Outcomes that capture patient discomfort or disability coupled with degree of respiratory dysfunction as reported in the STOP COVID and STOP COVID 2 trials^4,7 or measures of duration and severity of symptoms as reported in the ACTIV-6 trial³ are probably more meaningful. Although the use of composite outcomes improves statistical power and decreases trial duration and cost, combining heterogenous outcomes is problematic. For mild to moderate COVID-19, the individual clinical outcome of time to improvement of symptoms reported in the ACTIV-6 trial³ is a meaningful outcome to patients in addition to the outcomes of progression to severe disease or death. The differences in the results between the studies could be due to how the outcomes were defined, measured, or combined.

Another explanation could be due to the change in severity of COVID-19 over time. COVID-19 has evolved to become a less severe disease, likely due to both changes in population immunity and circulating variants and could be a potential explanation why more recent studies like the ACTIV-6 trial³ did not show a benefit with use of fluvoxamine.
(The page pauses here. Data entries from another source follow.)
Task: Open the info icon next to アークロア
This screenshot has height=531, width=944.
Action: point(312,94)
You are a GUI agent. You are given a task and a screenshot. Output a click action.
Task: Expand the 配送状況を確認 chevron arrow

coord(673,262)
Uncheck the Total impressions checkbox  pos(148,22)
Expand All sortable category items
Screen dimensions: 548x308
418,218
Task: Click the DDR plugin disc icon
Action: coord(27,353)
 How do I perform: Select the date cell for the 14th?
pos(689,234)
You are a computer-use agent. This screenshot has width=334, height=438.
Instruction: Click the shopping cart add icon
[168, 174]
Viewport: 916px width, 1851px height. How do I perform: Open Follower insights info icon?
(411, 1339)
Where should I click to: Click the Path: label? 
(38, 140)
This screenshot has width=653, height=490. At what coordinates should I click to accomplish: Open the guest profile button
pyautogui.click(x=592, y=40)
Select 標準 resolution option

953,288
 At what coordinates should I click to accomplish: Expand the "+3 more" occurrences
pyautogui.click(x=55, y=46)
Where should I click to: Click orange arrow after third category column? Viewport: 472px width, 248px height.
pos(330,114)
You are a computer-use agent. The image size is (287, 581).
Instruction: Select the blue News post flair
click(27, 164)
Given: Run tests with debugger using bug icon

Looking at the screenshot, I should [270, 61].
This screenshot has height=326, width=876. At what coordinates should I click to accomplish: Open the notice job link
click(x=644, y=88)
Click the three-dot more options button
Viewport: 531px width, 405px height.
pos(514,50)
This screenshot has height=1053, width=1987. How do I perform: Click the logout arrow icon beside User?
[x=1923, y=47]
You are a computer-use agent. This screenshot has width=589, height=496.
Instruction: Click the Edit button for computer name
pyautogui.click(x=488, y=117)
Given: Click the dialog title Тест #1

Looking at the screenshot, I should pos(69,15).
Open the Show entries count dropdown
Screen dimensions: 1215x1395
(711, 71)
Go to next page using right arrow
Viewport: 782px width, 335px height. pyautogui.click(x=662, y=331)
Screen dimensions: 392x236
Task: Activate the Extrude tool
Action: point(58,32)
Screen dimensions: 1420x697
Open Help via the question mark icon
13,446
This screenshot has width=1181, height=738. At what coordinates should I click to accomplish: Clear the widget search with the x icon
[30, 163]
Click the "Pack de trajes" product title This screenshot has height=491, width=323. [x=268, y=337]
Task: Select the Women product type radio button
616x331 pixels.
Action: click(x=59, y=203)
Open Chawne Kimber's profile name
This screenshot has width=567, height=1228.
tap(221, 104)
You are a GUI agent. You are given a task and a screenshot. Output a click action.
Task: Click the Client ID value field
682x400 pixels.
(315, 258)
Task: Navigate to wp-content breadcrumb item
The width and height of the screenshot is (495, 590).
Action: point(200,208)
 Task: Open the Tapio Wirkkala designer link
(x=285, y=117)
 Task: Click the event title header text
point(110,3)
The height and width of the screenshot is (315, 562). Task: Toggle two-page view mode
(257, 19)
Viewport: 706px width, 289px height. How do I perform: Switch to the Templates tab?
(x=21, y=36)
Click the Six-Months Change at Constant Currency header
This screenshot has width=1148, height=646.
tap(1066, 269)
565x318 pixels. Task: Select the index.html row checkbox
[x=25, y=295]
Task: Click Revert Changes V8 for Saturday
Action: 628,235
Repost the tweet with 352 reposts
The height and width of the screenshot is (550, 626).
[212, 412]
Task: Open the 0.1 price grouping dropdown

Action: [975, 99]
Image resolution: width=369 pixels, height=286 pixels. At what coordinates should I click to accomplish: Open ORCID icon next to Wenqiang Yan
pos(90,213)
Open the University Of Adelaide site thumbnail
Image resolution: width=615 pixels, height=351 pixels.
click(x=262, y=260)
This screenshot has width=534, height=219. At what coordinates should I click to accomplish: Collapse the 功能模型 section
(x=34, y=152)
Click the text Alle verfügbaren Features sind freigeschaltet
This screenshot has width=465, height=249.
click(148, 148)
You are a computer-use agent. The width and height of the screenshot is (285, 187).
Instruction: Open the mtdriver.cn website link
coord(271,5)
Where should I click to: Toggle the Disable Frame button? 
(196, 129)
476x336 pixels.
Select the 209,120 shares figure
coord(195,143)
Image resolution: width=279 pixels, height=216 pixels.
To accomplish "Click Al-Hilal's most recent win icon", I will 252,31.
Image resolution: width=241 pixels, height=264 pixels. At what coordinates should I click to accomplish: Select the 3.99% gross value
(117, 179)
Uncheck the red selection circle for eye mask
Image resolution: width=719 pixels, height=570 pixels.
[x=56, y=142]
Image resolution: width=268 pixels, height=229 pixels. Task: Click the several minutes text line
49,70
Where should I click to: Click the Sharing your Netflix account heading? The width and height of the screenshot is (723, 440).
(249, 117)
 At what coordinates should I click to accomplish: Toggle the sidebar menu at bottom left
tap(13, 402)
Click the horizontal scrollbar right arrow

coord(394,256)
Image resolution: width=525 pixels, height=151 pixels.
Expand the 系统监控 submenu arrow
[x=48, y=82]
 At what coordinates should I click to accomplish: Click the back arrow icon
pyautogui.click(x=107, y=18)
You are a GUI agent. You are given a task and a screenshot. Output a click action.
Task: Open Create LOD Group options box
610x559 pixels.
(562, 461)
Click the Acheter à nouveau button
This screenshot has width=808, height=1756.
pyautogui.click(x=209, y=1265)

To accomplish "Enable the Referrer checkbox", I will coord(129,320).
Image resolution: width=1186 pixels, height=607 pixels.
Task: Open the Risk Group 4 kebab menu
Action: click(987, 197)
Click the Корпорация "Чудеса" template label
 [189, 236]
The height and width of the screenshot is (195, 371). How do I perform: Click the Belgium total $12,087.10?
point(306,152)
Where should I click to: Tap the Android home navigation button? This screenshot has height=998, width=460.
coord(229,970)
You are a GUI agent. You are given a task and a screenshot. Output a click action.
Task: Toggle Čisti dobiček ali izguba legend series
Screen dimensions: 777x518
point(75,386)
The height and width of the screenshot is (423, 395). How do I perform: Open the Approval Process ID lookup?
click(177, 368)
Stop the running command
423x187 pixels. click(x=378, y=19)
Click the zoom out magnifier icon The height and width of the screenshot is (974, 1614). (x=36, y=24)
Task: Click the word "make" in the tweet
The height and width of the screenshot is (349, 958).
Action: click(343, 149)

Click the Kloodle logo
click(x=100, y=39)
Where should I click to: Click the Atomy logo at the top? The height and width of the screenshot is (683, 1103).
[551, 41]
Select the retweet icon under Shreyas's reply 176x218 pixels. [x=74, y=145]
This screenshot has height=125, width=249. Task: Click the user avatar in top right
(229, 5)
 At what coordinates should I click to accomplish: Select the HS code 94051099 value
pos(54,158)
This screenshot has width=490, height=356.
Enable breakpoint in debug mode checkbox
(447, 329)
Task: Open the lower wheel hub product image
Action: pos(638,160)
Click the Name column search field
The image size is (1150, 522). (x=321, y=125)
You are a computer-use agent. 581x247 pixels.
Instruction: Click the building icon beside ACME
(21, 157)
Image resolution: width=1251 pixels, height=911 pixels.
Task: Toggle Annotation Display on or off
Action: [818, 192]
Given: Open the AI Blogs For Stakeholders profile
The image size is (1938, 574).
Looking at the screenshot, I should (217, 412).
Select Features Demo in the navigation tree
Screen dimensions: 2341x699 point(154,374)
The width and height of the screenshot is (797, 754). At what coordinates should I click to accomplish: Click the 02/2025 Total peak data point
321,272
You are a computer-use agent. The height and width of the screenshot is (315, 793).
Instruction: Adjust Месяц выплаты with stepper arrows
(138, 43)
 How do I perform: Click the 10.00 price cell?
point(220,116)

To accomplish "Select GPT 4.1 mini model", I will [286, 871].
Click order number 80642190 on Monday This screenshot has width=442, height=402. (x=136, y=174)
The between-trial difference in the dosing regimens is a possible but likely less influential contributor. Despite the difficulties in appraising studies across the pandemic, the totality of evidence for fluvoxamine does not support its current use for treatment of mild to moderate COVID-19. This is especially so as antiviral treatment alternatives like ritonavir-boosted nirmatrelvir, remdesivir, and molnupiravir with stronger supporting evidence are now available.

The researchers of the fluvoxamine studies deserve credit for their persistence in investigating the possible role of this inexpensive therapy. In a way, the repeated study of fluvoxamine over the course of the COVID-19 pandemic brings up another issue—the need for continued study of authorized antivirals as the pandemic changes. Drugs shown to be effective earlier in immune-naive populations and against more problematic SARS-CoV-2 variants require further study to define their role in the current landscape of COVID-19.

At a time when hospitalization for COVID-19 is less common, do outpatient therapies shown to prevent it have other beneficial clinical effects? Can these treatments cause a meaningful reduction in severity or duration of symptoms? Can they decrease disability and improve quality of life in the short-term and in the long-term during the post–COVID-19 condition (long COVID)? It is critical that future clinical trials and observational studies adapt to the evolving pandemic and evaluate such patient-centered outcomes.